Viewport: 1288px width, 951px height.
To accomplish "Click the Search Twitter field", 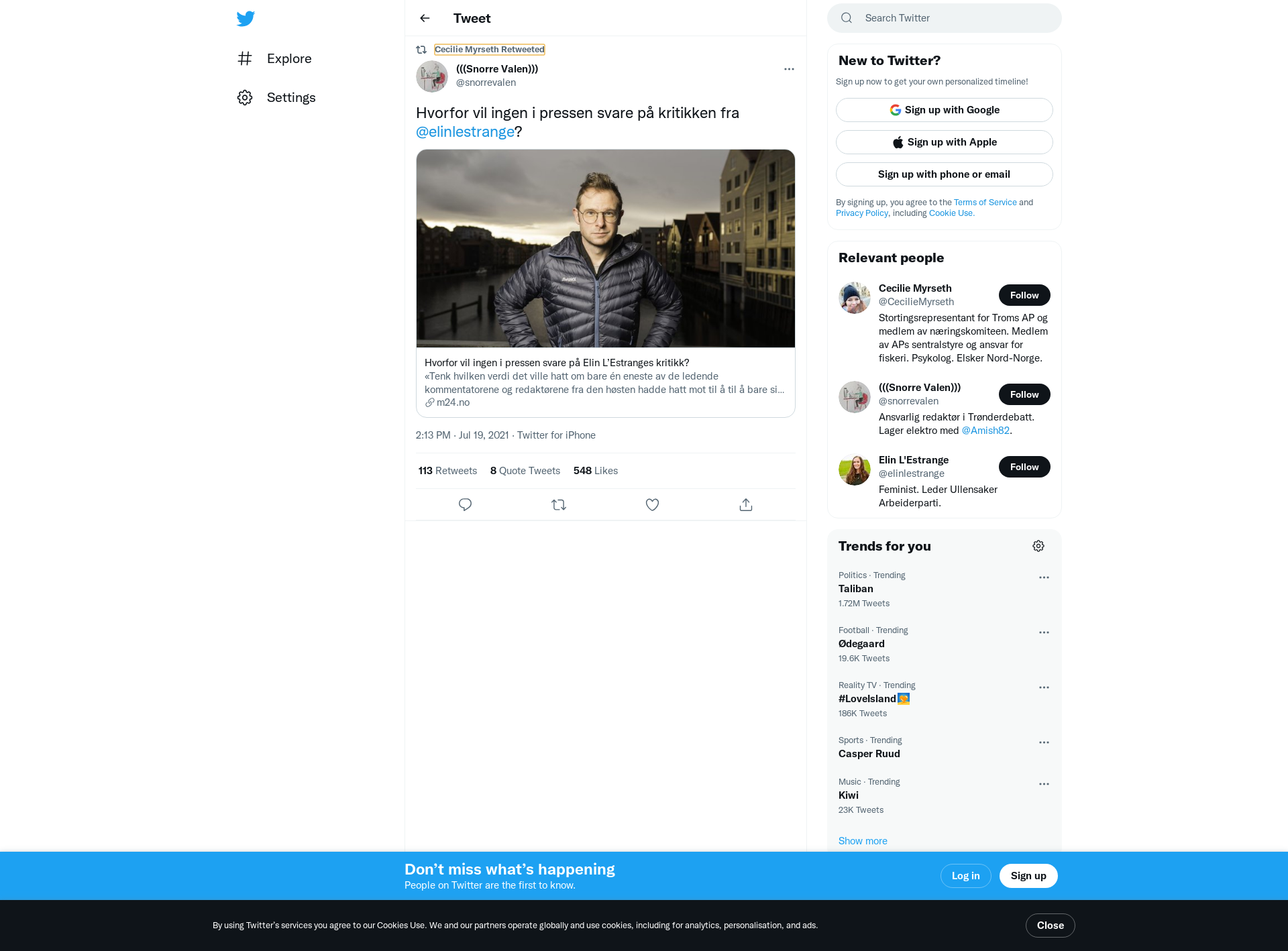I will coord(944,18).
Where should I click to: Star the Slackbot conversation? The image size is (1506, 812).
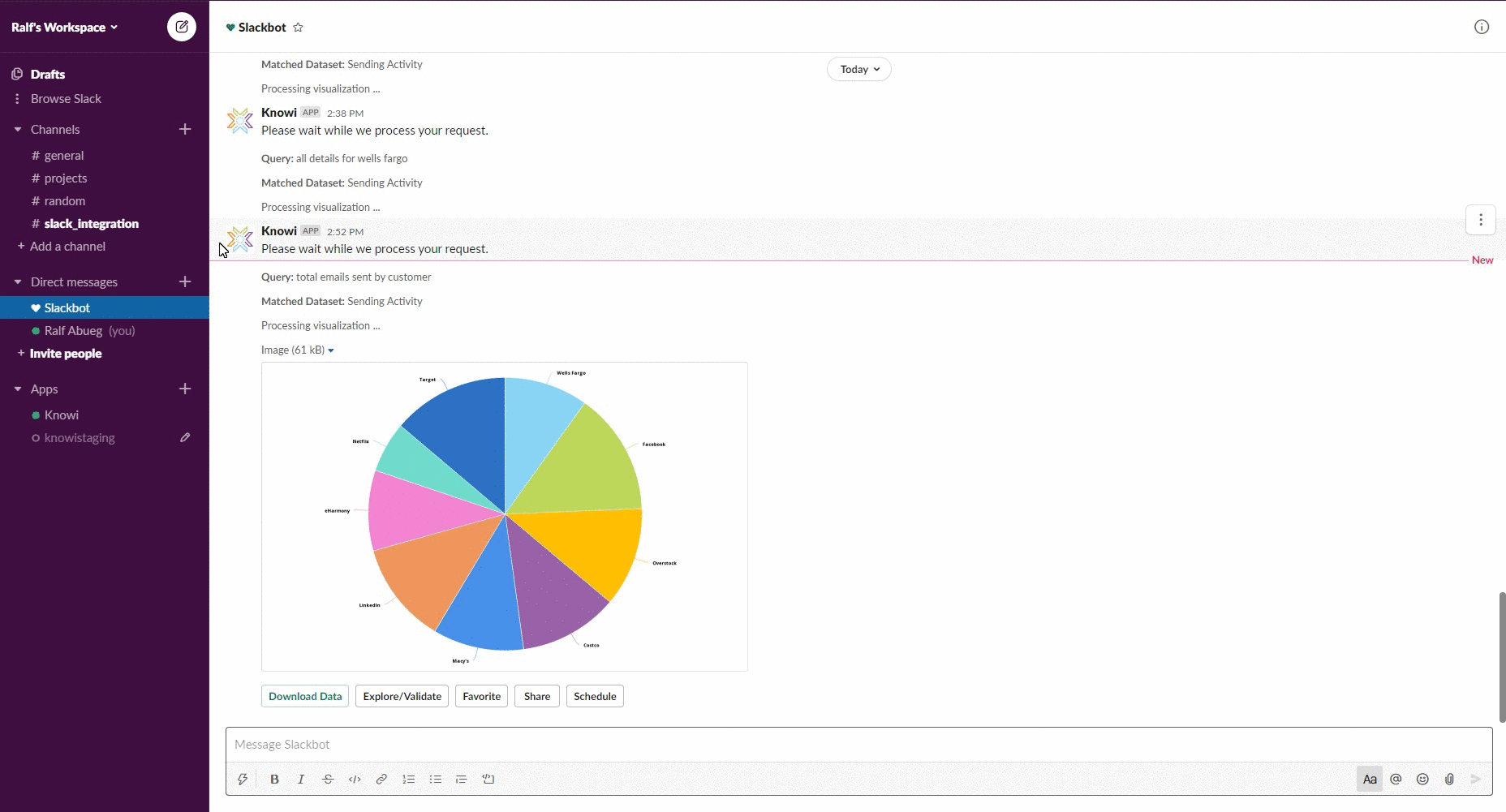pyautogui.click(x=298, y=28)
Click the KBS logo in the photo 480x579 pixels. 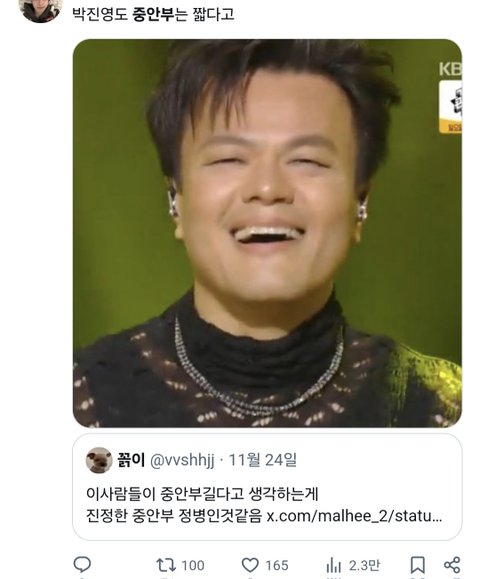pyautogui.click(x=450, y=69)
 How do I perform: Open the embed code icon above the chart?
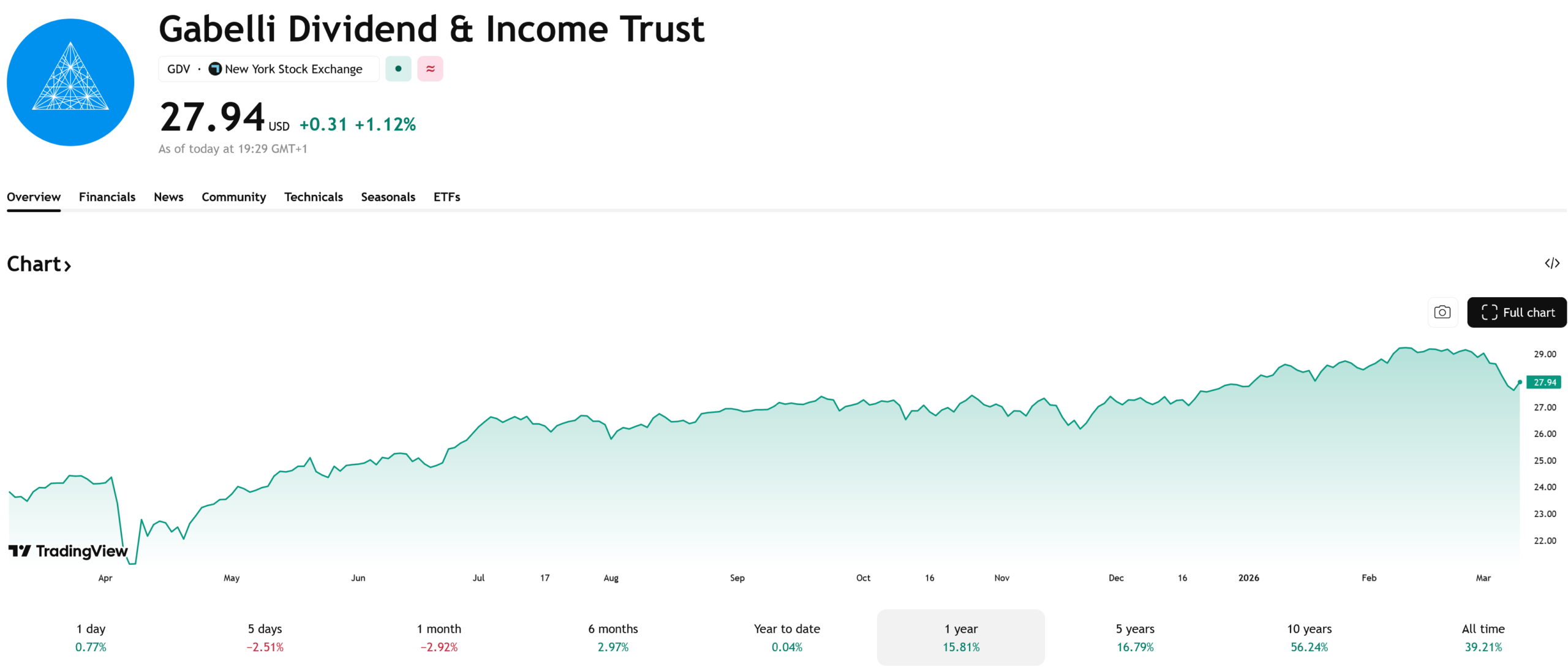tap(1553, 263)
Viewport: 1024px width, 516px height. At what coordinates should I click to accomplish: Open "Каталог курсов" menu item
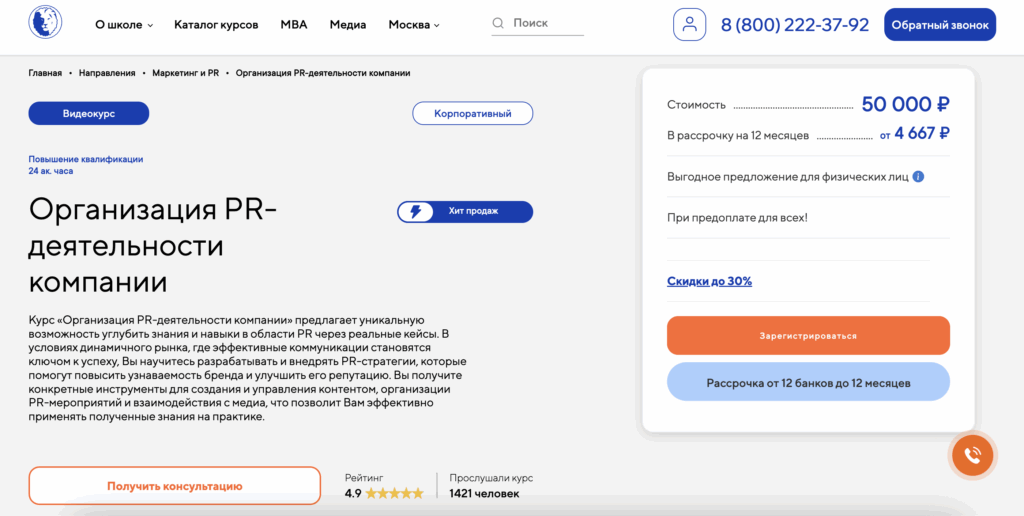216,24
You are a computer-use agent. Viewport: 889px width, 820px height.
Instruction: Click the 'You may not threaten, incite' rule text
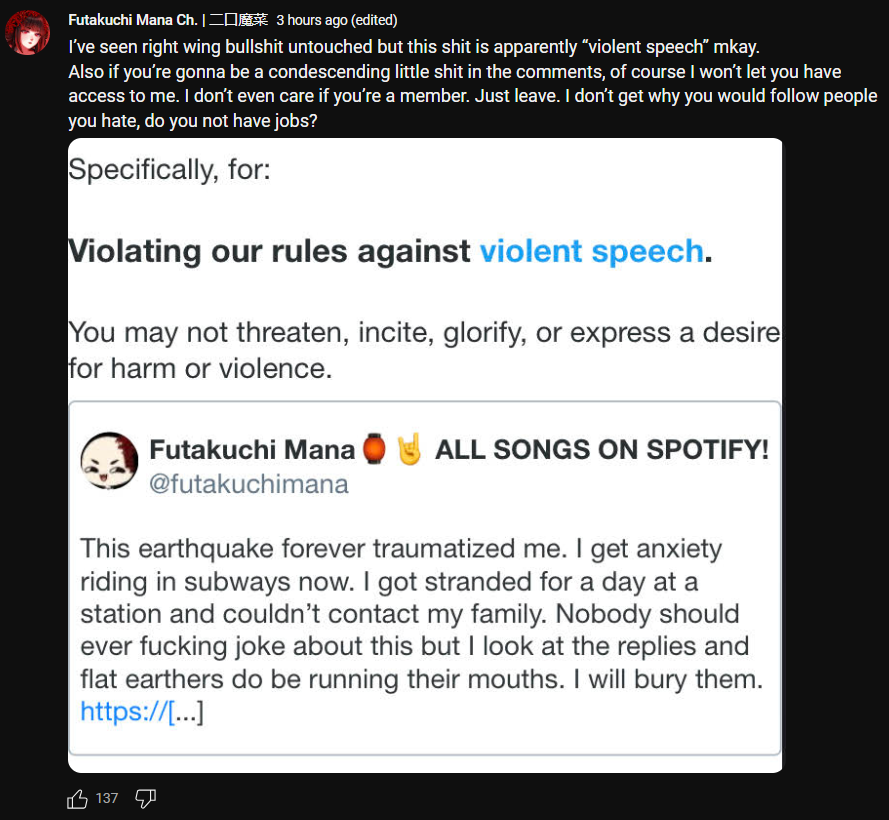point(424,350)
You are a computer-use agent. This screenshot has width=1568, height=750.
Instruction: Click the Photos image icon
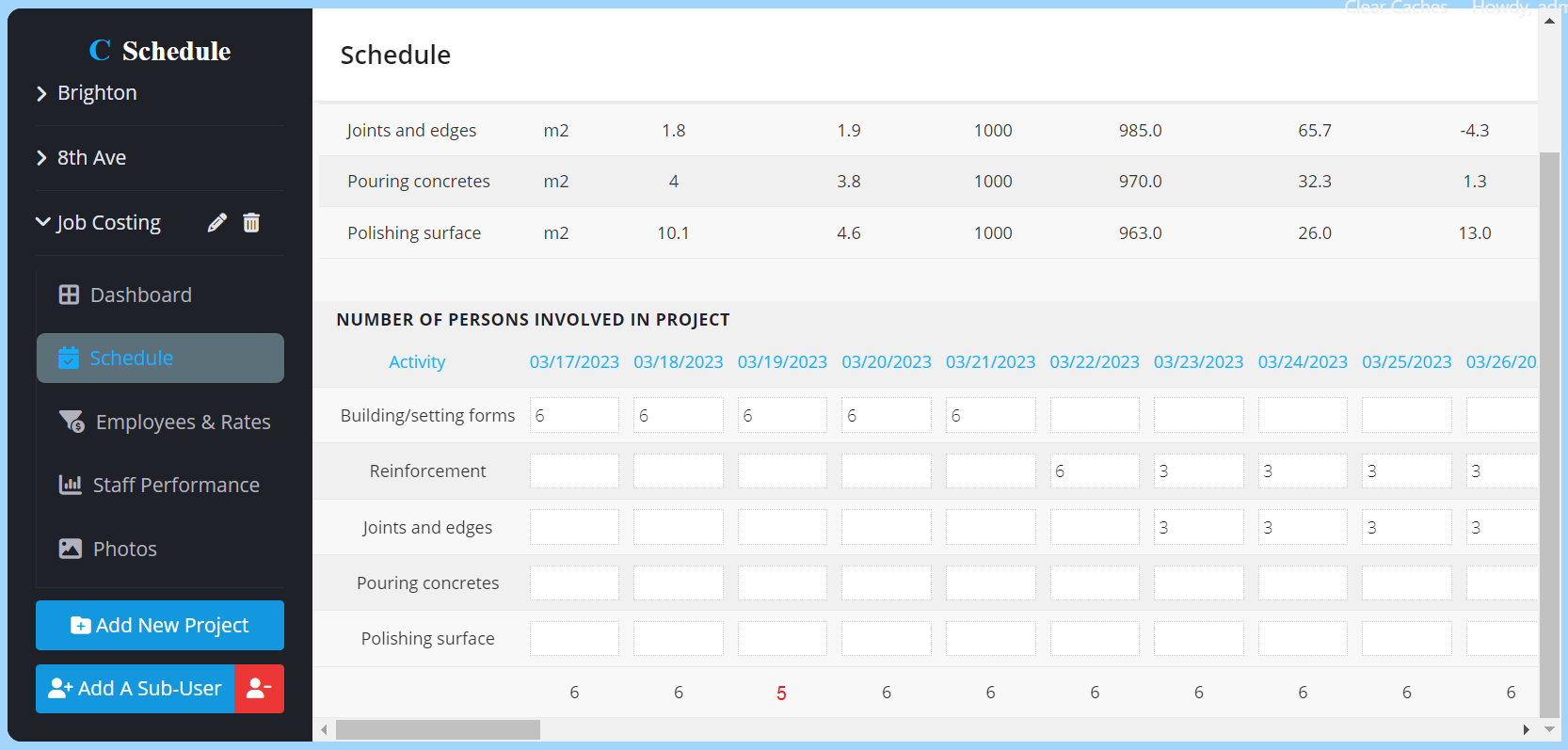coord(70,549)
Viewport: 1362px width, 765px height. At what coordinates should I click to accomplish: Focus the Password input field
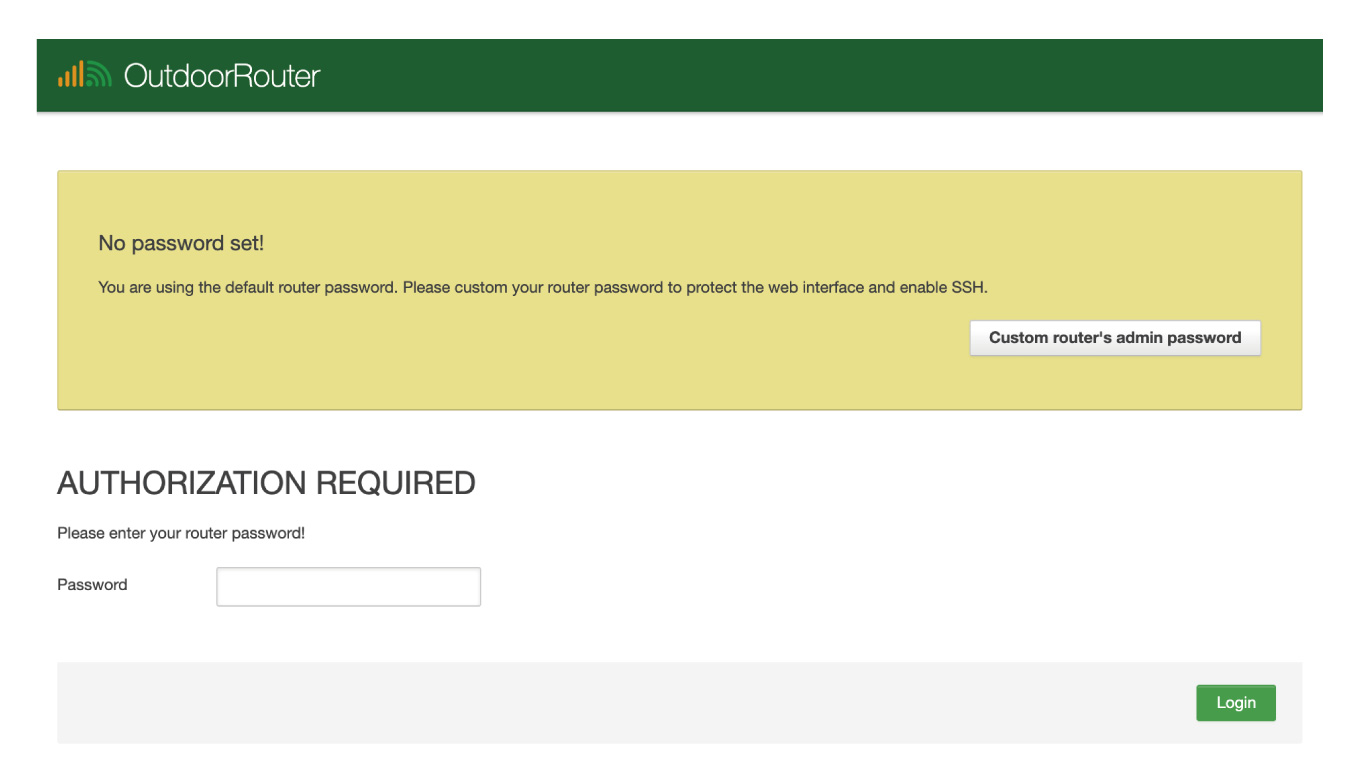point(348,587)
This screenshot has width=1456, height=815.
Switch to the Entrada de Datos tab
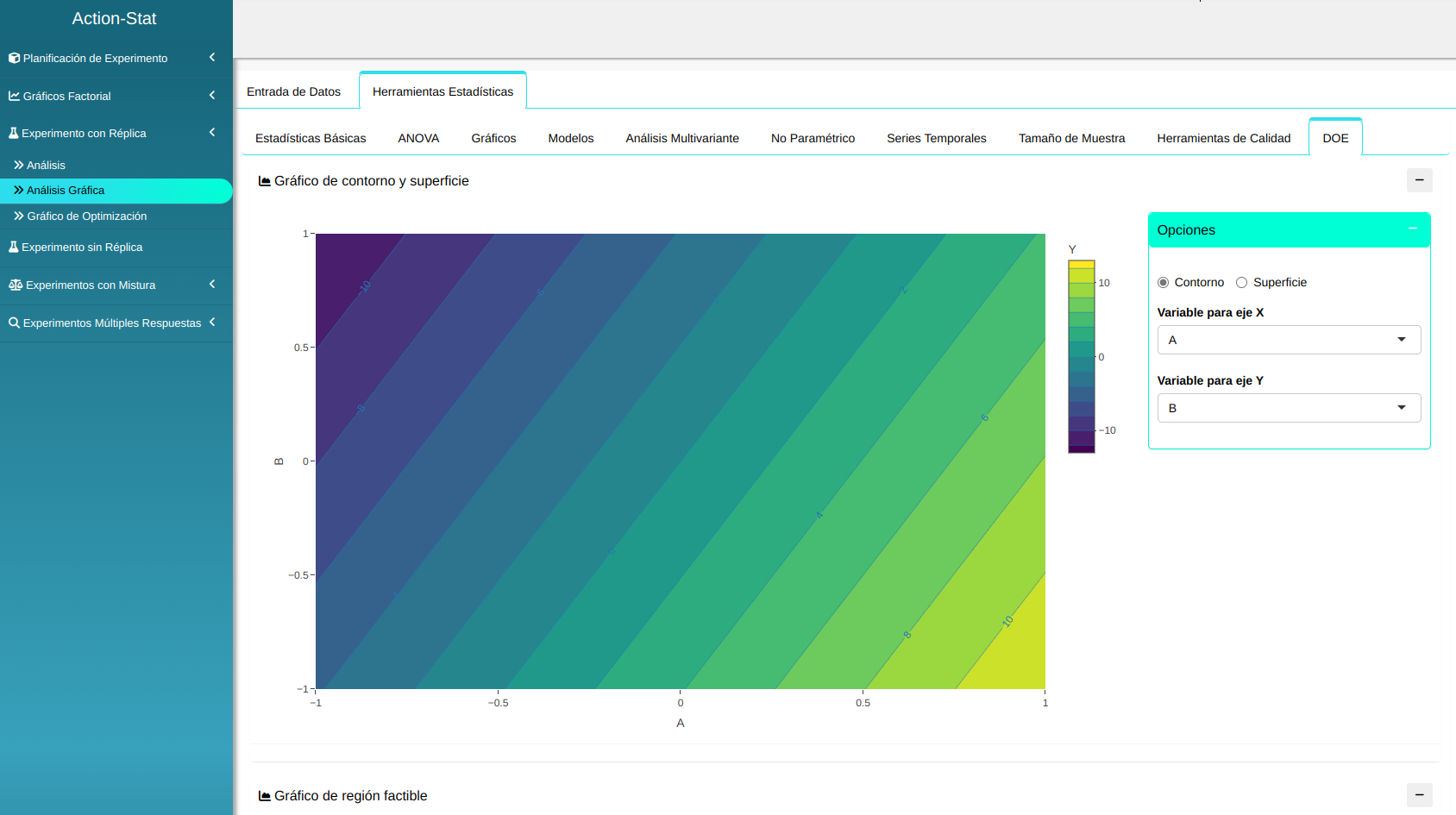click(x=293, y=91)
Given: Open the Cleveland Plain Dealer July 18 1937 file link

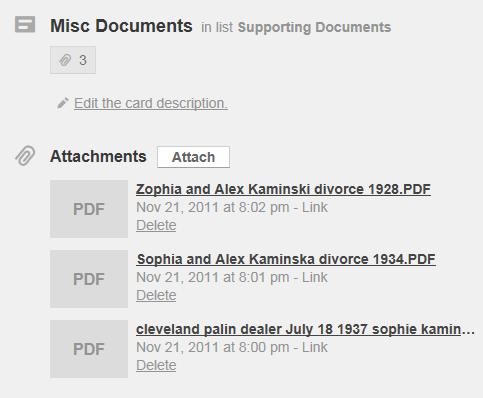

· · · ·

--- TASK DETAILS ---
These lines alone form the answer: the one containing "Switch to the Entrada de Datos tab" and every line after it through the end of the material, exactly as written, pictures left out.

--- REPLY ---
Switch to the Entrada de Datos tab
click(x=293, y=91)
Given: Open the Cleveland Plain Dealer July 18 1937 file link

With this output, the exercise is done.